I'm hoping that Demetri Rizos' reference to "sameness" buoying up the chain stores' influence in Willow Glen ("Independents stay nimble to compete with the big chains," The Resident, May 20) was simply an unfortunate misquote. After all, I can't imagine the manager of the Willow Glen Business and Professional Association inflicted with such narrow vision.

Willow Glen's popularity is not based on house after house looking the same. It's certainly not the appeal of the signage downtown--sometimes because of those big shade trees, you can hardly read the signs.

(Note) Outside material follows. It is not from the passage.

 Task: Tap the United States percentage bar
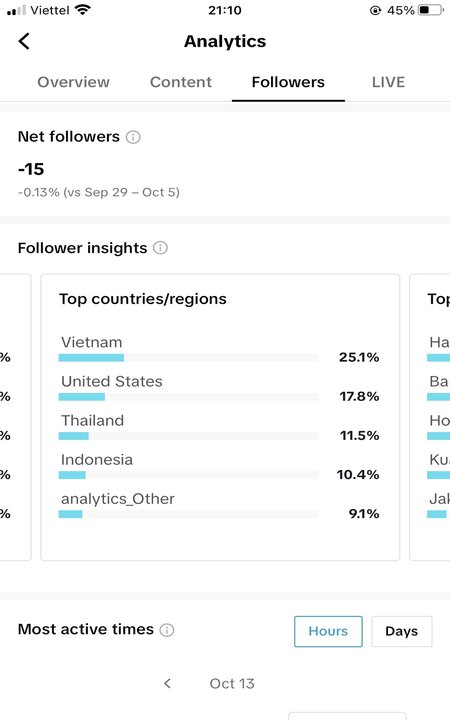click(x=188, y=397)
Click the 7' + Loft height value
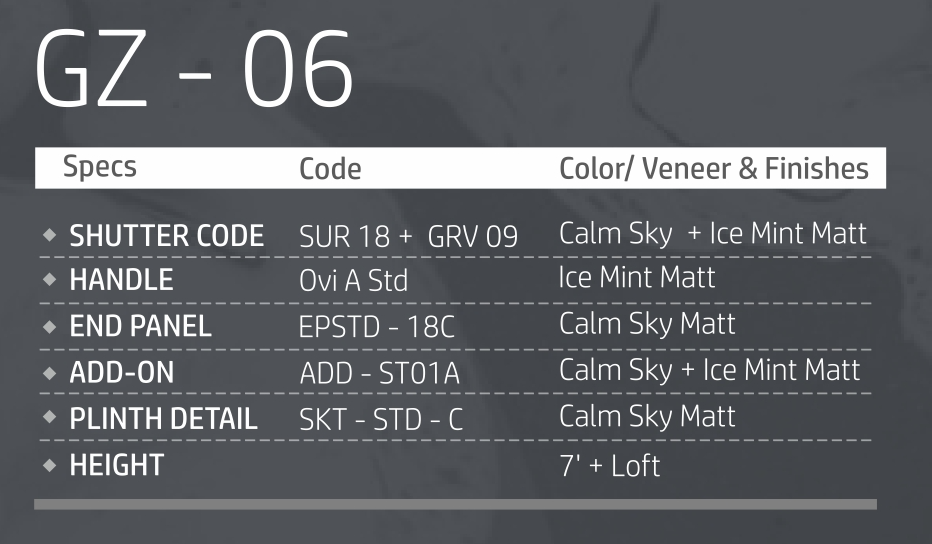The width and height of the screenshot is (932, 544). click(x=610, y=465)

And the restaurants? Most of those are independently owned businesses. You're taking a chance when you step into Willow Street Pizza, La Villa Delicatessen, The White Dove Cafe or Aqui, for that matter. Who knows what specials they're liable to add unexpectedly to the menu?

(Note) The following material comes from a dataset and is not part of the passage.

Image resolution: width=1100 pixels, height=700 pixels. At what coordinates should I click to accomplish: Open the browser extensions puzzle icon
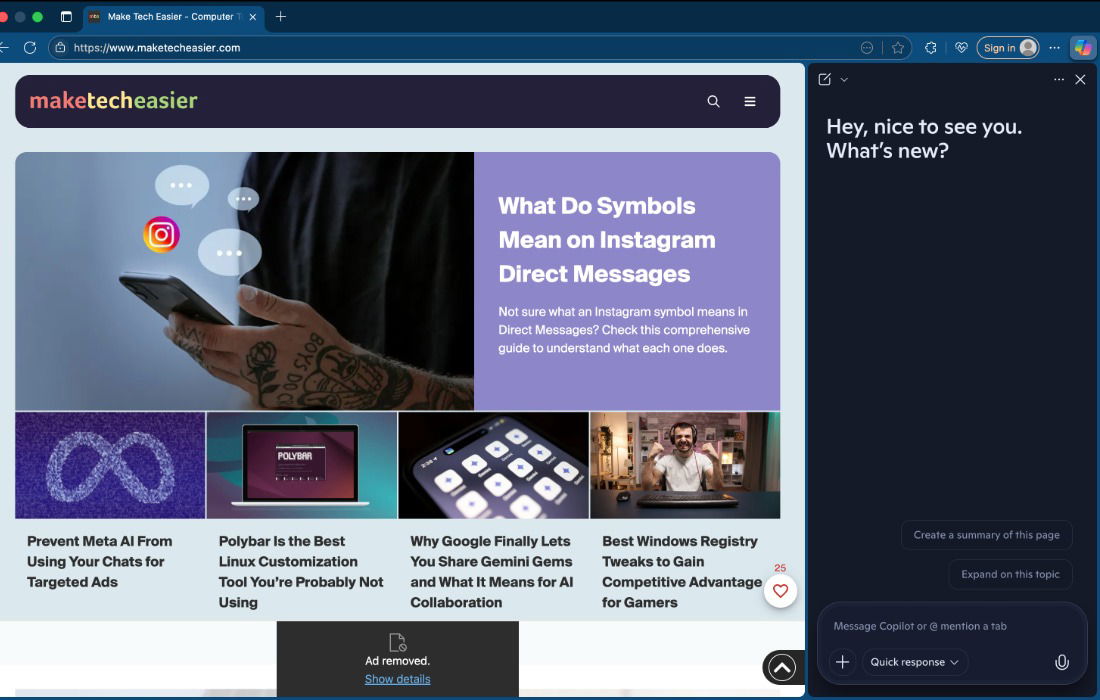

And sometimes you go into the Willow Glen Coffee Roasting Company and there's music playing, or sometimes not.

People call Hicklebee's from across the nation for advice on books for their children. Surely they have the big chains close by. Why not ask them? When people drive from San Francisco and Oakland and Gilroy to visit Hicklebee's, it's not because it gives them the comfort of the familiar chains.

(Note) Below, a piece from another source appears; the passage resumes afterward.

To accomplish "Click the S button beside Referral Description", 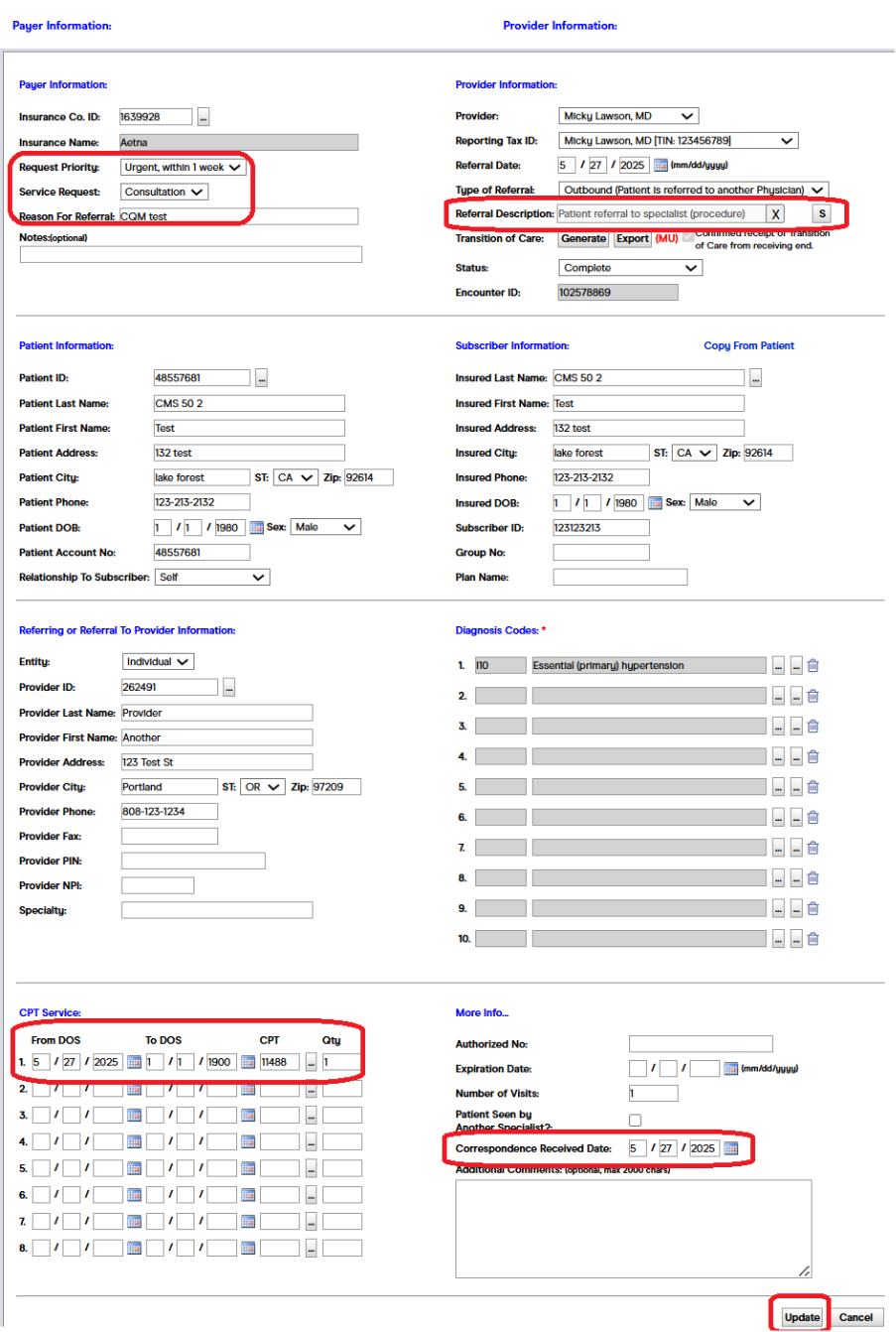I will click(823, 214).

There's only one Hicklebee's. You'll never be sure what happens unannounced: which author has stopped in to see the newest titles, whether children will be reading in the window, or if Walter the Giant storyteller is bellowing out a new tale. You just can't be sure. It's been there since 1979 when the shade trees didn't exist. Before you could count on the chains.

Yes, you can count on the merchandise being the same from box to box in the chains. But customer service? Like any business, each will vary with the folks who work there. How important to Willow Glen is sameness? Talk to the folks who rely on Alta, Casa Casa and Victoria's Theatrical--just to mention a few--whose unique styles and inventory add to the success of the Avenue.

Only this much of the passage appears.